MALANG, Tugujatim.id – Jembatan penghubung wilayah Mergosono dan Bumiayu Kota Malang atau yang biasa disebut Jembatan Lembayung Mergosono yang berada di Gang 1 tengah dibangun kembali oleh Dinas Pekerjaan Umum, Penataan Ruang, Perumahan dan Kawasan Permukiman (DPUPRPKP) Kota Malang. Diproyeksikan, pembangunan jembatan tersebut akan selesai pada Desember 2023.
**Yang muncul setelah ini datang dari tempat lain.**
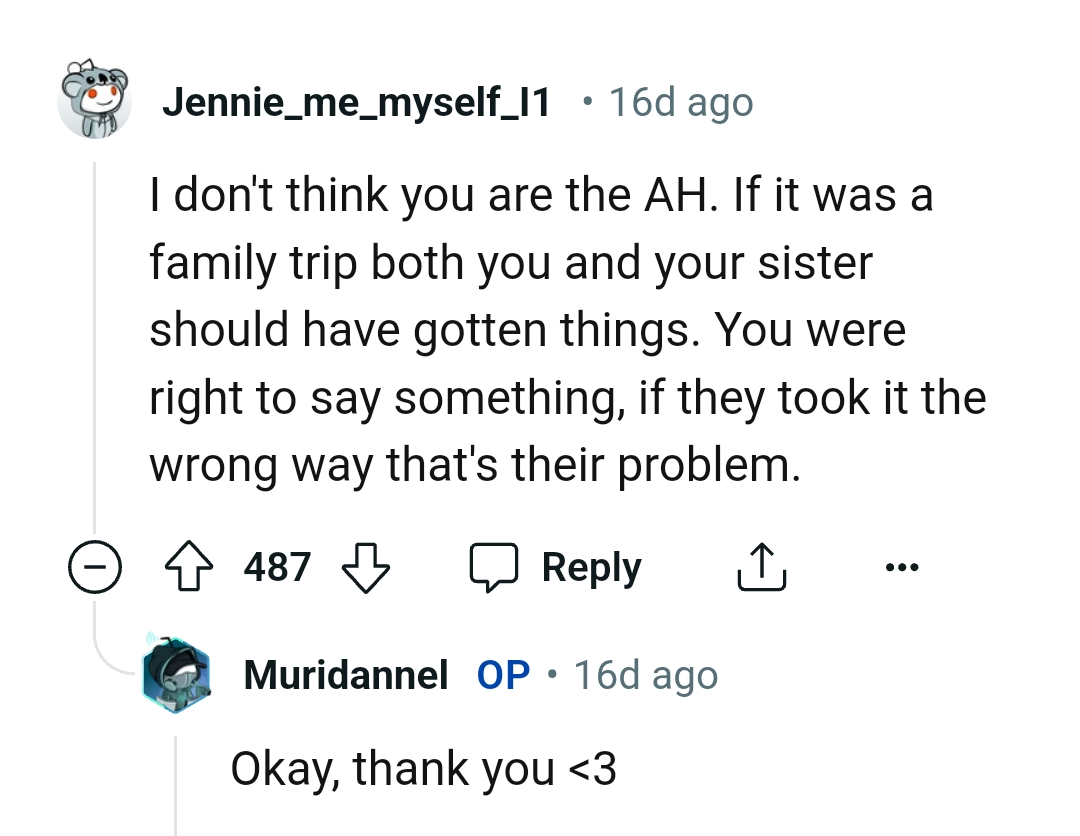
Task: Reply to Jennie_me_myself_l1's comment
Action: point(590,565)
Kepala DPUPRPKP Kota Malang Dandung Djulharjanto menjelaskan, proyek perbaikan Jembatan Lembayung Mergosono telah dimulai sejak akhir September 2023. Jembatan itu akan diperbaiki secara total mulai fondasi hingga rangka atas.
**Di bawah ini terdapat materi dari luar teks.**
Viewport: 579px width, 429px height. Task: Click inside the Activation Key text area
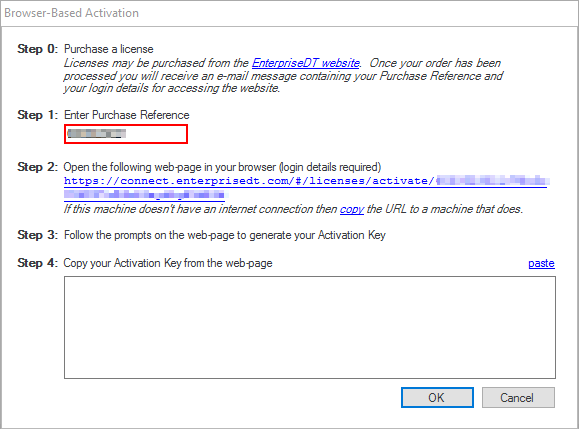tap(310, 327)
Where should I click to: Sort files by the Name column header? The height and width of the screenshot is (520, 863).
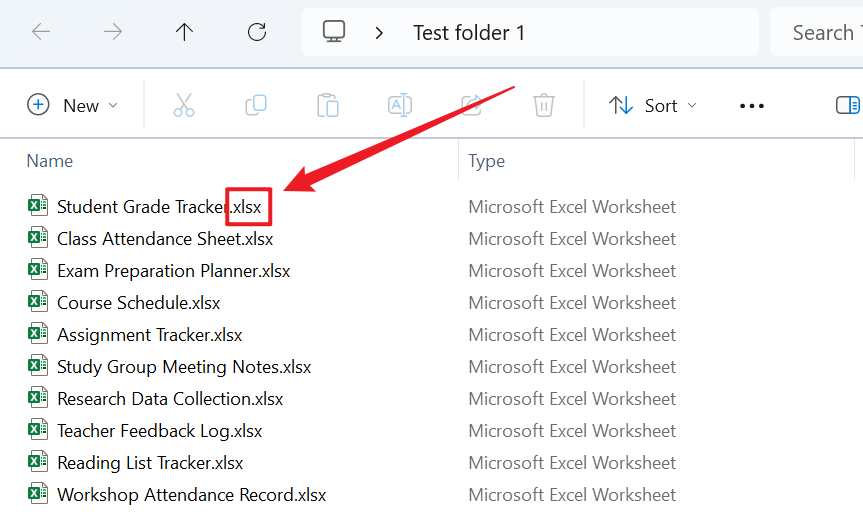(x=50, y=161)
“Kalau sesuai kontrak, proyek jembatan itu akan selesai Desember 2023. Itu jembatannya akan kami perbaiki total mulai fondasi hingga rangka termasuk atasnya,” ucapnya, Rabu (04/10/2023).
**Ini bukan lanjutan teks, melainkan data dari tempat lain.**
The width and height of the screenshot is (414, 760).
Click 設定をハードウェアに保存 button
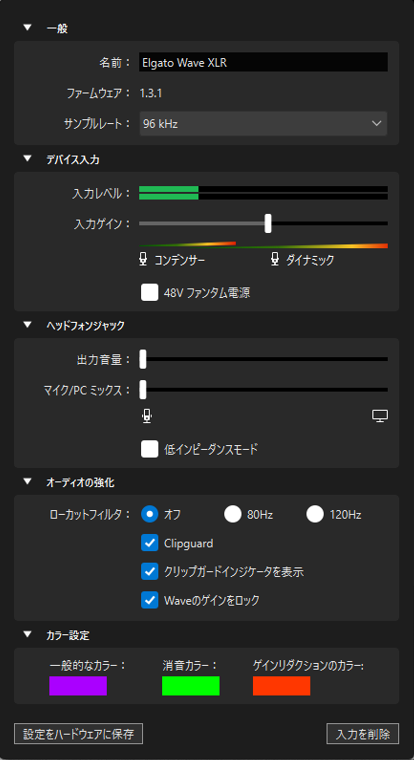[x=79, y=734]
Dandung mengatakan, Jembatan Lembayung yang khusus diperuntukkan pejalan kaki dan dilintasi motor itu memang kondisinya sangat mengkhawatirkan. Sebab, konstruksi jembatan itu sudah mulai rapuh dan harus segera diperbaiki.
“Kondisi jembatan itu rangkanya sudah mulai rusak dan mengkhawatirkan, lantainya juga rawan karena dari kayu. Makanya lantainya akan kami ganti dengan plat bordes yang lebih kuat. Semua akan kami perkuat lagi,” beber Dandung.
Di sisi lain, efek perbaikan Jembatan Lembayung Mergosono itu ternyata membuat ratusan siswa yang biasanya bersekolah dengan berjalan kaki melintasi jembatan itu harus mencari alternatif jembatan lain dan tentunya harus memutar jauh.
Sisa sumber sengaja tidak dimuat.